Sam Stourdzé est directeur du Musée de l'Elysée depuis mai 2010. Raphaël Dallaporta

Le Musée de l'Elysée à Lausanne a annoncé lundi être le dépositaire des 10'000 clichés du Fonds photographique de Charlie Chaplin. Un cadeau de la famille Chaplin qui constitue un véritable jackpot patrimonial pour Sam Stourdzé, le nouveau directeur du musée.

Dès la fin des années 1910, le travail de l’acteur et cinéaste a été documenté par des photographes de plateau qui suivaient le tournage de chaque film. Propriété de Charlie Chaplin, puis de sa famille, ces 10’000 tirages et négatifs seront donc déposés au Musée de l’Elysée. Ils feront l’objet d’un inventaire, d’expositions, de publications ainsi que d’un programme pédagogique.

Sam Stourdzé, 37 ans, directeur depuis mai 2010 du Musée de l’Elysée, ne cachait pas sa joie lundi en annonçant la bonne surprise aux médias. Interview.

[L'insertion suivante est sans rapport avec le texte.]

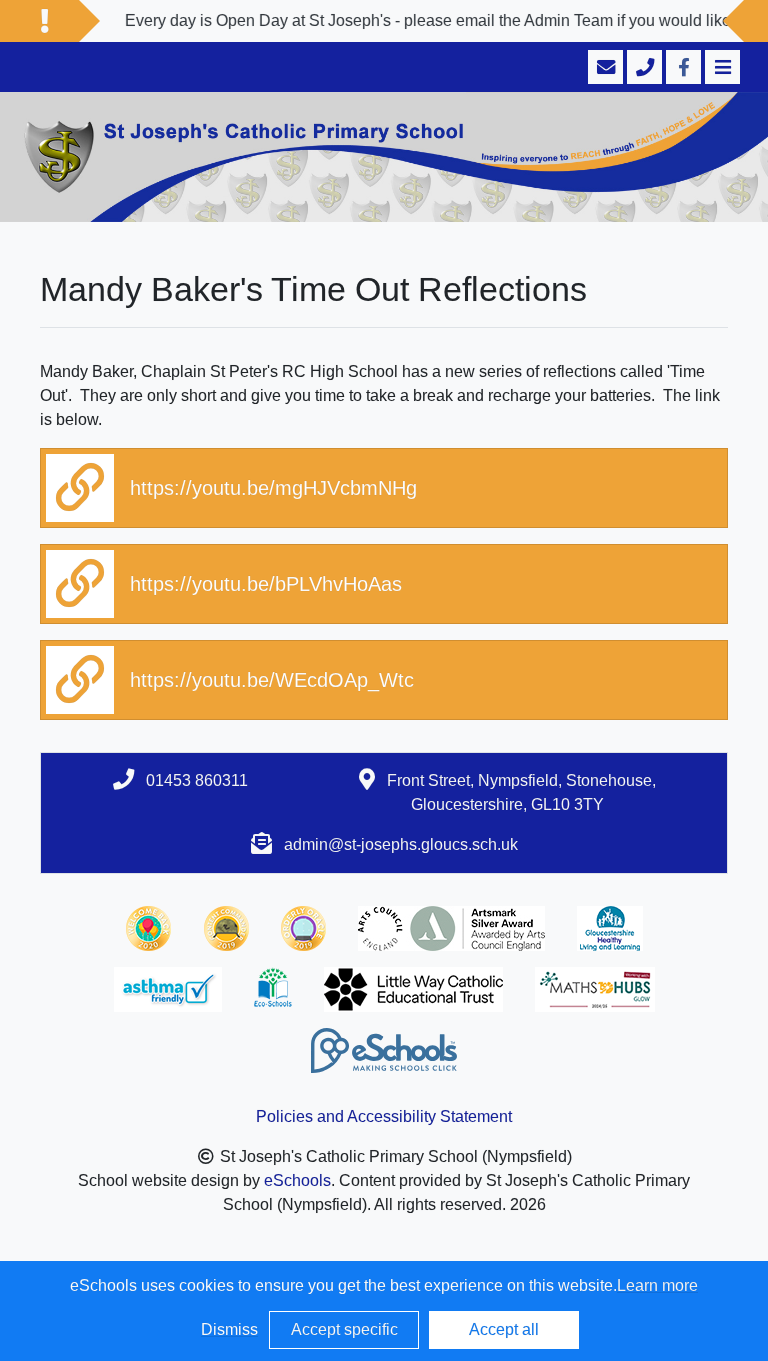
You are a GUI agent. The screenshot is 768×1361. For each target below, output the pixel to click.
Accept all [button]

swissinfo.ch: Les archives papier de Chaplin sont déposées aux Archives de Montreux, des films et des affiches sont à la Cinémathèque suisse à Lausanne. Le futur musée Charlot verra le jour en 2012 dans la maison familiale du cinéaste à Corsier-sur-Vevey. Et voici que le Fonds photographique échoit à l’Elysée. C’est une véritable constellation géographique?

Sam Stourdzé: Ce n’est pas un hasard en effet, la présence de Chaplin dans la région pendant vingt-cinq ans y a créé un certain attachement. C’est de bonne augure pour le projet de pôle muséal autour de Chaplin qui sera une référence au niveau européen. Nous allons donc faire jouer à plein les synergies.

swissinfo.ch: Ce n’est pas un hasard non plus puisque, en 2006 déjà, vous aviez conçu l’exposition «Chaplin et les images», qui avait fait escale à Lausanne?

S.S.: Je parlerais là d’un bon alignement des étoiles! J’ai effectivement des relations privilégiées avec la famille. Le fait que cela soit combiné au niveau d’excellence du Musée de l’Elysée et qu’il se trouve à Lausanne a concouru à ce que la famille nous choisisse plutôt que toute autre grande institution internationale.

Ce fonds a l’air de tomber du ciel aujourd’hui, mais il a fallu les convaincre d’entrer en négociation exclusive avec nous et d’écouter nos propositions avant d’aller voir ailleurs.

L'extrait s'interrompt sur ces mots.